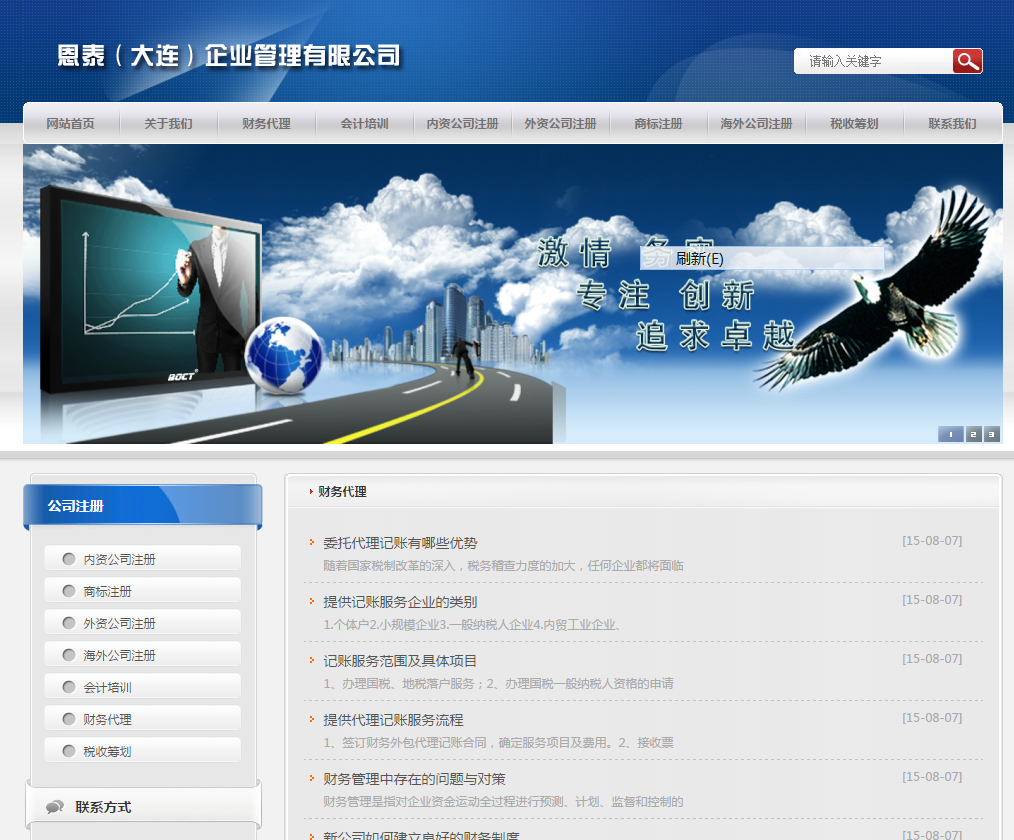Click chat bubble icon next to 联系方式

point(55,807)
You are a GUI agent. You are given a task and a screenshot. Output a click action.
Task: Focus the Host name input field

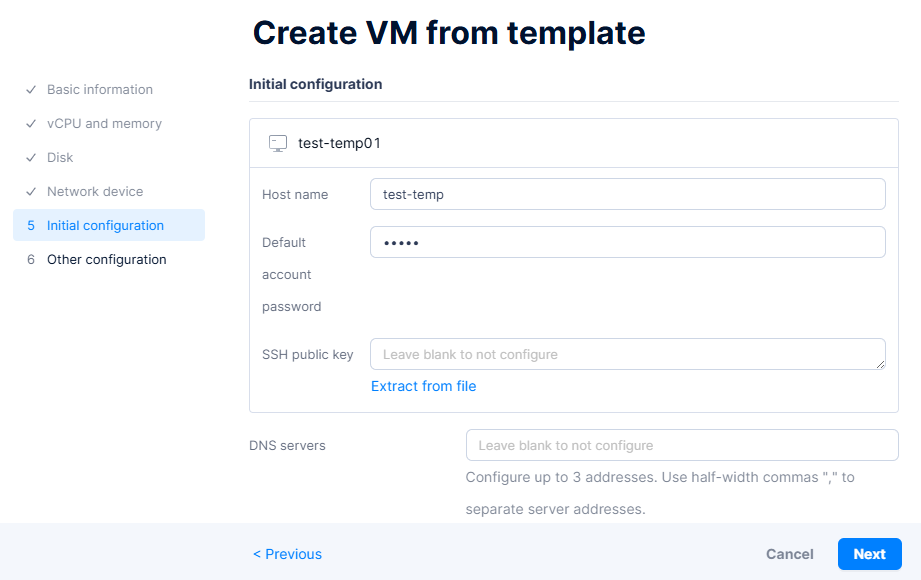pos(627,194)
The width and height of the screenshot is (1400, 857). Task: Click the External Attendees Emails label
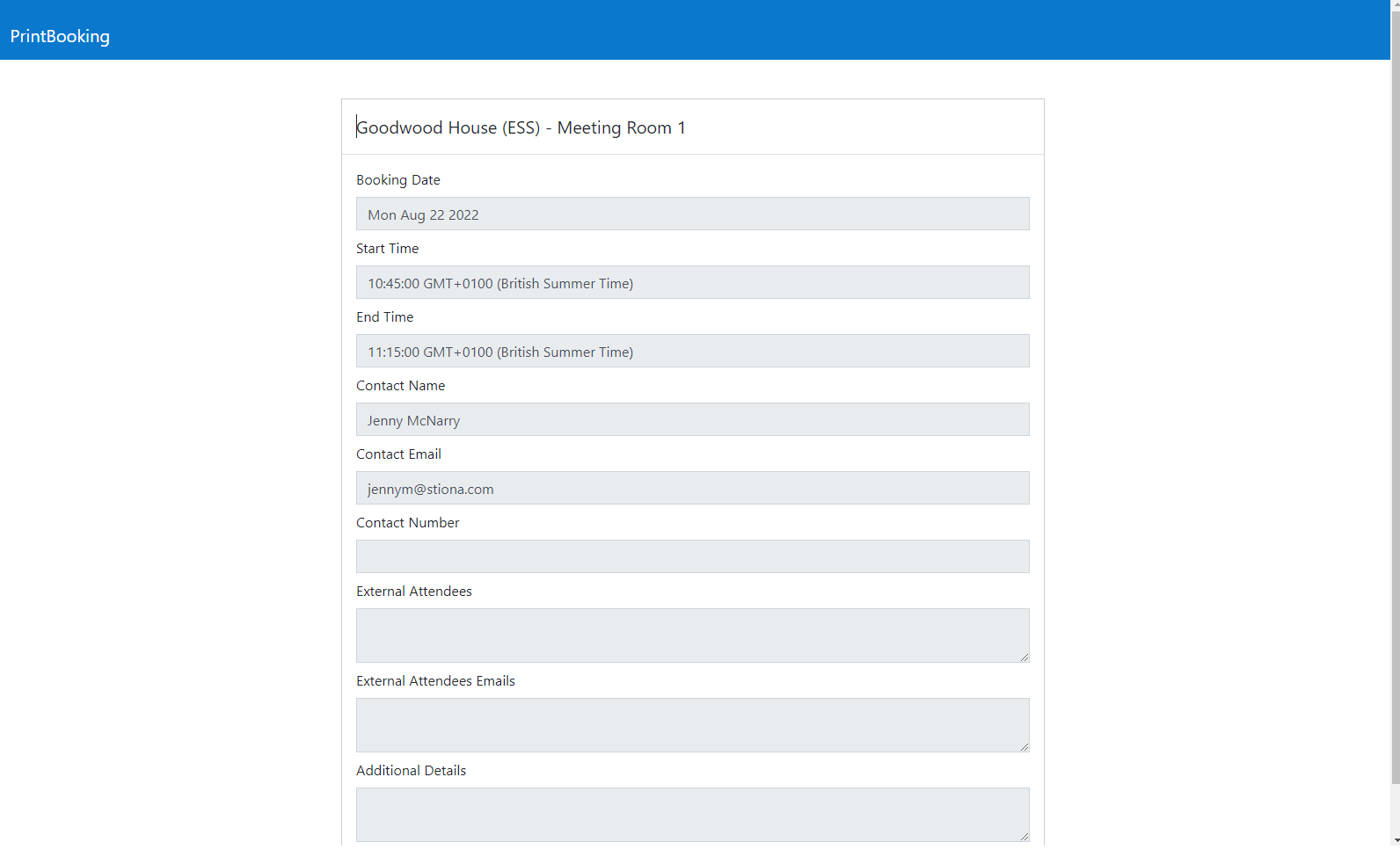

============================================================

→ **TRY IT**:
What is needed is an exact restatement of every line from the line containing "You are a GUI" through the last line of the records, minus any pictures.

→ **ANSWER BOX**:
You are a GUI agent. You are given a task and a screenshot. Output a click action.
Task: Focus the Host name input field

pos(627,194)
The width and height of the screenshot is (1400, 857). Task: Click the External Attendees Emails label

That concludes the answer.